FOLHA - Há contas que indicam que 35% da renda dos brasileiros independe de crise, já que vêm do funcionalismo público, pensões e Bolsa Família. Esse dinheiro também não minimizará o impacto da crise?
THODY -
Sim. A rede de proteção social no Brasil é mais efetiva do que em muitos países em desenvolvimento. Porém um risco que vejo é o de a receita fiscal cair mais do que o governo prevê. Isso afetará não só o governo federal como também os estaduais e municipais. Em alguns Estados, os governos vão ter dificuldades para pagar salários. O efeito de a receita cair mais do que o governo estima vai ser compensado em parte pela queda dos juros. Por outro lado, prejudica na manutenção dos compromissos de investimentos. Por isso, vai ser difícil haver um efeito contracíclico muito forte. Essa é uma das razões pelas quais o governo não vai evitar completamente a crise. O Brasil não tem grande espaço de manobra em termos de política anticíclica.

FOLHA - Por que este deve ser o pior ano da crise?
THODY
- Uma das premissas fundamentais das projeções para 2010 está na eficácia dos pacotes fiscais, sobretudo dos Estados Unidos e da China. No fim do ano, o plano Geithner [de recuperação de papéis tóxicos, sem valor comercial] vai começar a restaurar a confiança no mercado financeiro. Há, no entanto, riscos muito grandes e muitas dúvidas.

FOLHA - O que muda no ranking dos países mais atraentes para fazer negócio com a crise?
THODY
- Comparamos a atratividade do ambiente de negócios em 82 países nos últimos cinco anos com uma projeção dos próximos cinco anos. O potencial de crescimento a longo prazo depende da qualidade institucional. O problema é que, na maioria dos países da América Latina, com exceção do Chile, não houve avanços nas reformas de microeconomia. Nos últimos anos, a abundância global e o crescimento da economia mascararam a falta de progresso nessa área. Agora, a situação política vai ser mais difícil. O governo vai ser culpado, não pela crise, mas pelo manejo e pelo gerenciamento de medidas anticíclicas. Vai ser mais difícil avançar nessas reformas que são muito contenciosas politicamente. No caso brasileiro, uma das premissas para o longo prazo envolvia a melhora na infraestrutura, no sistema financeiro para a baixa do "spread" bancário e de enfrentamento do problema da burocracia. Fica mais difícil avançar nessas reformas.

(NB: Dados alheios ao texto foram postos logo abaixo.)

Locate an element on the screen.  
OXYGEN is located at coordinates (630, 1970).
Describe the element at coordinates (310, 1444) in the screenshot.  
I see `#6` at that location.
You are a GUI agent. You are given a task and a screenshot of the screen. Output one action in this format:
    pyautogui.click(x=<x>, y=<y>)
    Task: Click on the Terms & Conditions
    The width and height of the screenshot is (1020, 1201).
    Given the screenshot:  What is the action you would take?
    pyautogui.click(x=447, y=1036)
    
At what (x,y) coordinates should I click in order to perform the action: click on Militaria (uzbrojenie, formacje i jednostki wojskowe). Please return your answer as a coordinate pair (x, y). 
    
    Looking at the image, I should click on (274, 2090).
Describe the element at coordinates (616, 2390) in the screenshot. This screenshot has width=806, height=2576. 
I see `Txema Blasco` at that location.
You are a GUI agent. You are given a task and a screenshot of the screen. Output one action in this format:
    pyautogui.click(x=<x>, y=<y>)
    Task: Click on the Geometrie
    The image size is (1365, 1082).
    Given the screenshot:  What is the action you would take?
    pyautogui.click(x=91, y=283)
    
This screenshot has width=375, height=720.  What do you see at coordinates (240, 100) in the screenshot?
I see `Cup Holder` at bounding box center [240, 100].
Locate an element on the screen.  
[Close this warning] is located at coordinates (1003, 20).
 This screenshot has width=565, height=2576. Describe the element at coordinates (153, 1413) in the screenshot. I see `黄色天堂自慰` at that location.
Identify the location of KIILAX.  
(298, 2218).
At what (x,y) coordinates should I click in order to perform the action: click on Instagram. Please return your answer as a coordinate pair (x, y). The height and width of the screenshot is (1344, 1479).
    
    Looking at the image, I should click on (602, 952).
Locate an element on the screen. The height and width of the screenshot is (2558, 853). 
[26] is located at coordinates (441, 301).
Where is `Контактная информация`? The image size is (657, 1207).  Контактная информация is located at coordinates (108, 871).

FOLHA - Vocês apontam um recrudescimento na política monetária, tão logo a economia volte a crescer. Isso afetará muito o Brasil?
THODY
- O Banco Central do Brasil vai permanecer conservador. Aos primeiros sinais de volta inflacionária, é bem provável um aperto monetário. Vão baixar [a taxa básica de juros] mais neste ano e não vai haver aperto em 2010.